THE REQUEST
Collect each line of the data below that contains the word "width".

(begin)

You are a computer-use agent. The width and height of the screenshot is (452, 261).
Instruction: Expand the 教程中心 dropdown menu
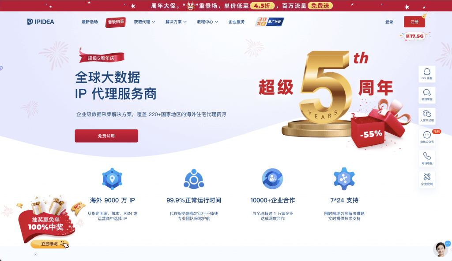207,22
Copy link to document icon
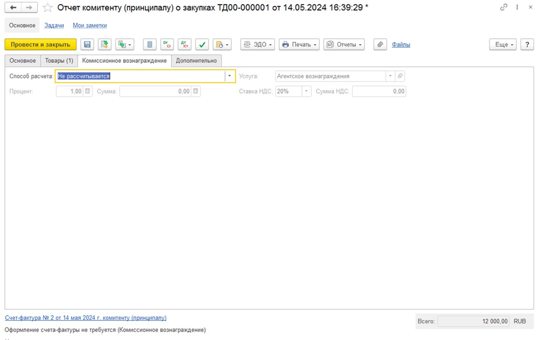 click(504, 8)
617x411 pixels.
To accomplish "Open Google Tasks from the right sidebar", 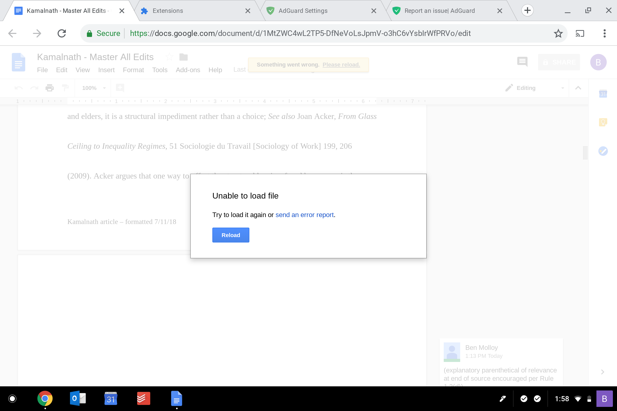I will [603, 151].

(end)

WRITTEN RESPONSE
You are a computer-use agent. The width and height of the screenshot is (452, 261).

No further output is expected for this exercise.